Carnival Corporation & Plc hit by a ransomware attack

Carnival, the world’s largest cruise operator (102 vessels and roughly 50% of the global cruise market, representing around 225,000 passengers on board every day), announced that it had been the victim of a ransomware cyberattack on August 15, 2020 (1 2). Two ships belonging to the group had already been affected by a cyberattack in May 2019.

The attack, detected by the company, resulted in unauthorized access to part of the group’s information systems, with some systems subsequently encrypted. The intrusion also led to the download of certain data files, although the company did not specify the type of information involved.

Carnival has launched an internal investigation, notified law enforcement authorities, and indicated that it intends to file a formal complaint. The company also confirmed that it engaged external cybersecurity experts to support incident response. At the same time, Carnival stated that containment and remediation measures had been implemented to address the incident and strengthen the security of its information systems. The group is working with recognized cybersecurity firms to respond to the threat, defend its systems, and conduct remediation activities.

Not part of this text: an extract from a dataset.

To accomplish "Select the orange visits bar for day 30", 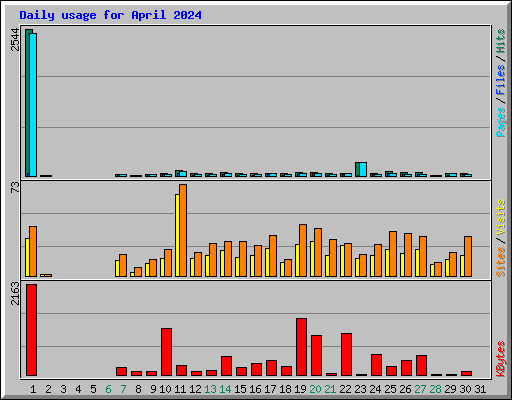I will [x=468, y=256].
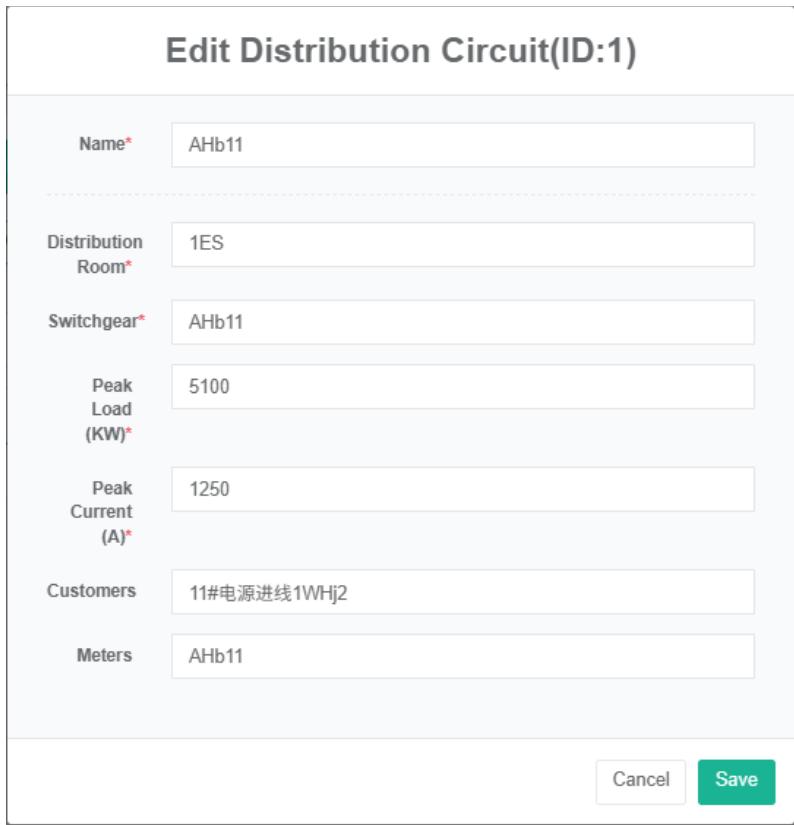The height and width of the screenshot is (825, 794).
Task: Click the Peak Load (KW) label
Action: (111, 409)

Based on the information currently available, the company believes the attack is unlikely to have a material impact on its business operations or financial performance. However, it acknowledged that the incident may have involved unauthorized access to personal data belonging to passengers and employees, which could potentially lead to claims or regulatory actions.

Ongoing investigations should clarify whether other parts of the group’s information systems were affected.

In April 2020, it should be recalled that MSC had also been affected by a cyberattack.